** INFORMATION GIVEN **
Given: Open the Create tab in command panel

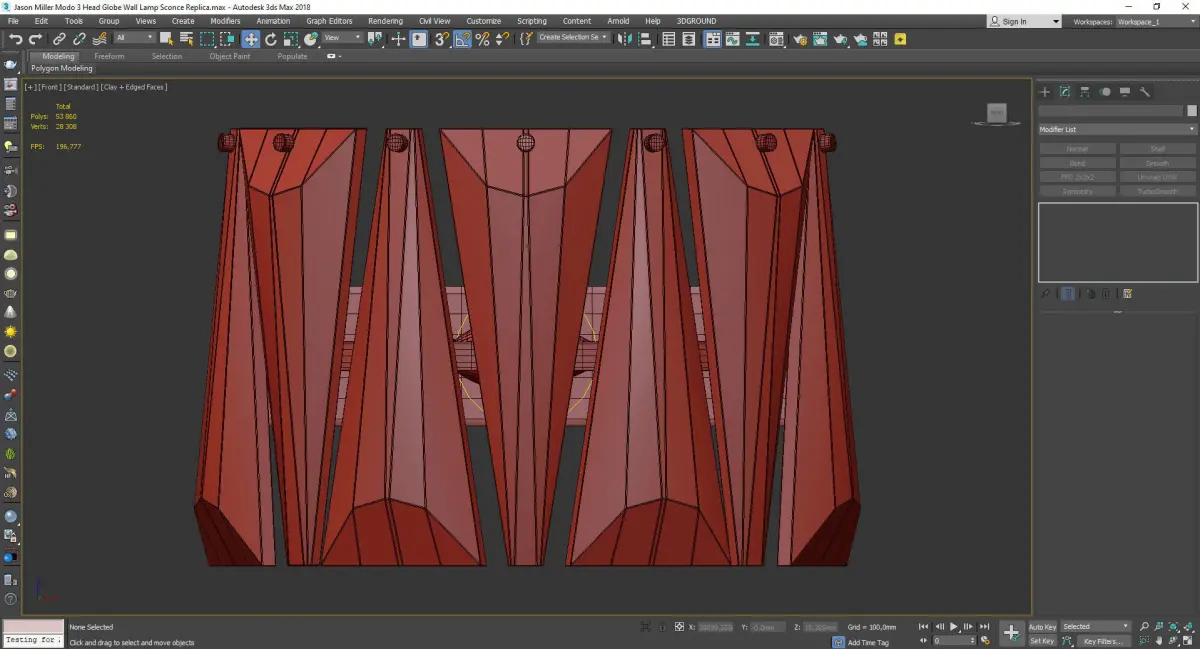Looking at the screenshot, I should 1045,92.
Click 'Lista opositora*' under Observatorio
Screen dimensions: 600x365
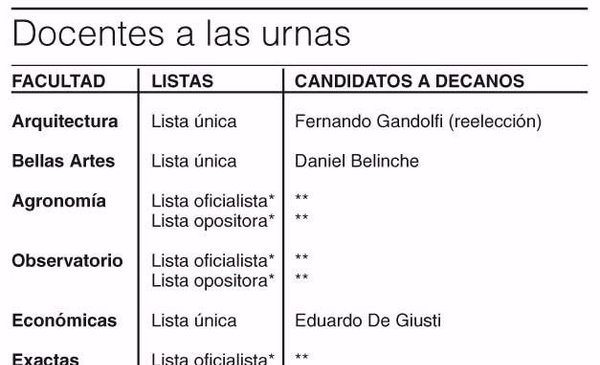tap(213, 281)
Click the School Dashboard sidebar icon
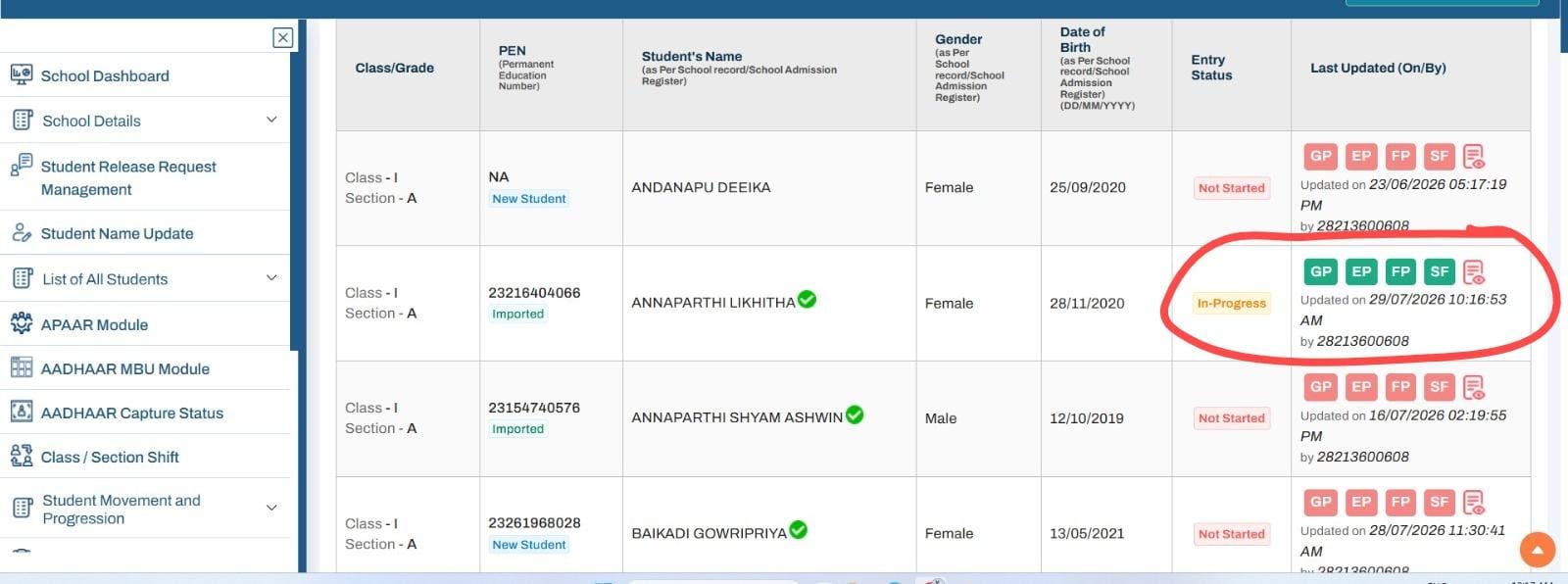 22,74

* * *

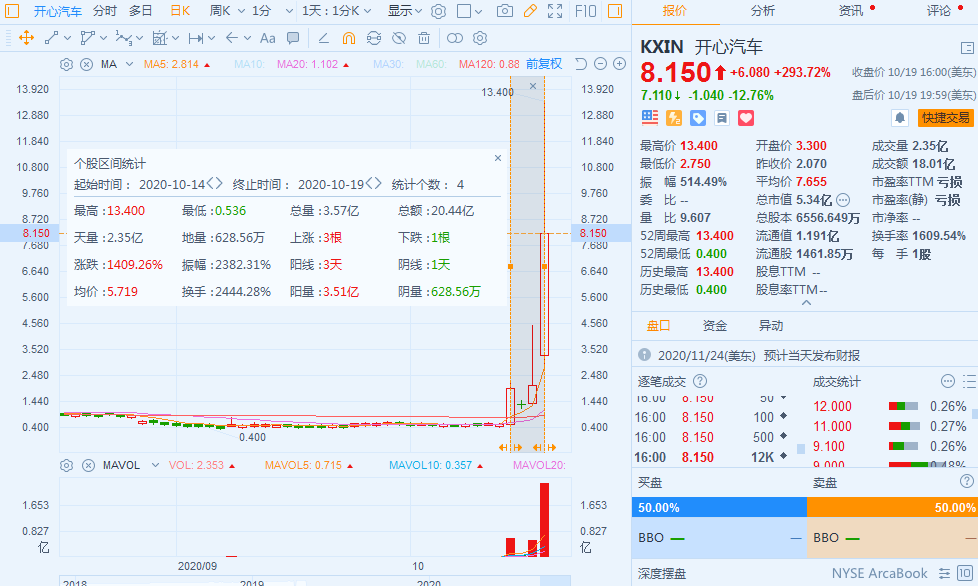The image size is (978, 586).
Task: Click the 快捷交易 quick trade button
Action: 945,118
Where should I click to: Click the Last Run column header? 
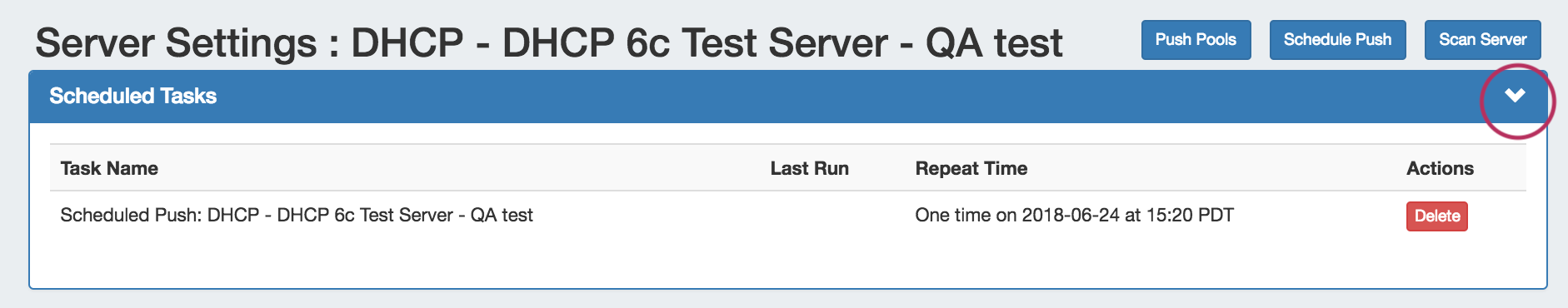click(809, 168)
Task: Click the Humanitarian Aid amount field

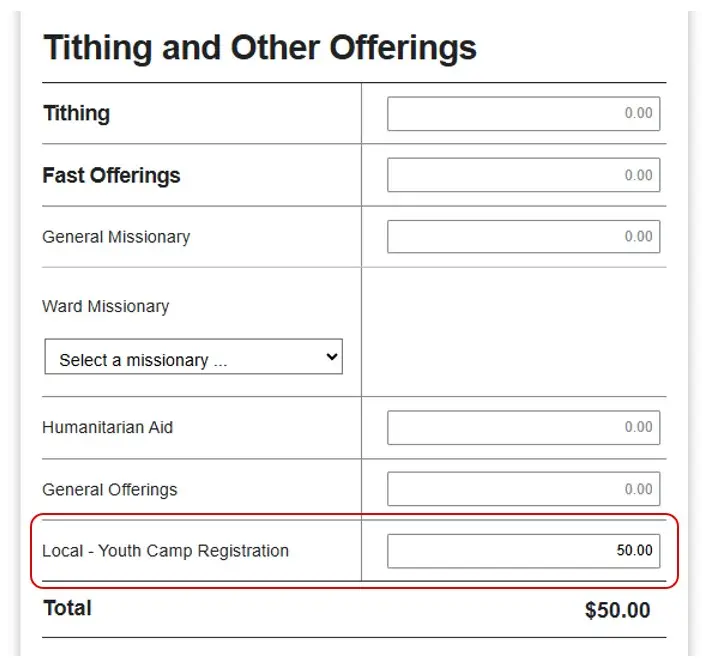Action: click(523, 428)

...

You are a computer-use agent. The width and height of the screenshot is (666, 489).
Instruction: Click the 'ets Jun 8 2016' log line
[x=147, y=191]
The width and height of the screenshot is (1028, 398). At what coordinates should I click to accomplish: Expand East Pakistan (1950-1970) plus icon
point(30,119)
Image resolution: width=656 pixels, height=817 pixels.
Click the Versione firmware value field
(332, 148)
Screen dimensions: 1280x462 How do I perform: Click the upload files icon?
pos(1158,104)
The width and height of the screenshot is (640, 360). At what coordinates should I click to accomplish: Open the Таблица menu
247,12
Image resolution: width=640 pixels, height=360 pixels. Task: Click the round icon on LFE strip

** EXERCISE PROMPT **
From the listing above, copy every line that holds the string "pixels".

** ANSWER SECTION **
Image resolution: width=656 pixels, height=817 pixels.
Image resolution: width=640 pixels, height=360 pixels. Task: Click the round icon on LFE strip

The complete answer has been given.